2017-07-21 09:25 - Internal Major Incident process is initiated

2017-07-21 09:35 - Support Bulletin is posted: http://status.xmatters.com/incidents/5nf7gv1ytw0c

2017-07-21 09:51 - Rebalance and recycle of impacted service component is completed

2017-07-21 10:16 - Incident team identifies that the remediation has only made a marginal improvement and notifications are still delayed

2017-07-21 10:20 - A second attempt to re-balance and recycle impacted service components begins

2017-07-21 10:39 - Incident team decides to begin service promotion to alternate site

2017-07-21 11:20 - Incident team determines that the second attempt has only made a marginal improvement and notifications are still delayed

2017-07-21 11:40 - Full redeploy of the impacted service component begins in the impacted data center

2017-07-21 12:20 - Service promotion to alternate site continues

2017-07-21 13:25 - Redeployment is complete and services are back online in the impacted data center with no delays in notifications

2017-07-21 13:30 - Promotion of services to alternate data center is halted

2017-07-21 13:49 - All services are restored and notifications are processing without any delays

If you have any questions, please visit http://support.xmatters.com

Posted Jul 27, 2017 - 16:12 PDT

Resolved
The issue has now been addressed, and all services have been restored.
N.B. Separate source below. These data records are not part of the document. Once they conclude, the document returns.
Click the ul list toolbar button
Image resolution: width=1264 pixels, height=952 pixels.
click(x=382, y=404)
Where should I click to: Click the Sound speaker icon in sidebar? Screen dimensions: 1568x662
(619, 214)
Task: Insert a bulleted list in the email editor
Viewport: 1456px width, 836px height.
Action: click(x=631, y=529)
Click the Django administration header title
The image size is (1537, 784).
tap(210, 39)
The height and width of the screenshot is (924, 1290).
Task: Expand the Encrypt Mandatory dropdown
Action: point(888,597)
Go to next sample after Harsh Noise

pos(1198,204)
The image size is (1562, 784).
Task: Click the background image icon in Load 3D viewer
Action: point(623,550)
Thank you for your patience while we addressed this matter.
Posted Jul 21, 2017 - 13:49 PDT
Update
The xMatters Incident Response team is still working on implementing the fix. Notifications for some customers still delayed but are improving. We will provide more information as it becomes available.
Posted Jul 21, 2017 - 12:45 PDT
Update
The xMatters Incident Response team is still working on implementing the fix. Notifications for some customers still delayed. We will provide more information as it becomes available.
Posted Jul 21, 2017 - 11:49 PDT
Update
The xMatters Incident Response team is still working on implementing the fix. Notifications are still delayed. We will provide more information as it becomes available.
Posted Jul 21, 2017 - 10:50 PDT
Update
The xMatters Incident Response team has identified the source of the issue and is still working on the fix. Customers will see improvement in notification delivery but there are still delays on some notifications.
Posted Jul 21, 2017 - 10:10 PDT
Identified
The xMatters Incident Response team has identified the source of the issue and is working on a fix. We will update once a solution has been identified and implemented.
Posted Jul 21, 2017 - 09:38 PDT
Investigating
The xMatters monitoring tools have identified a potential issue with xMatters On-Demand for some clients located in North America. Notifications on all delivery methods will be delayed, events will be sent as normal once issue is resolved.

We are currently investigating the issue, and will update as information becomes available.
Posted Jul 21, 2017 - 09:35 PDT
This incident affected: North America (Email Notifications, SMS Notifications, Voice Notifications, Conferencing).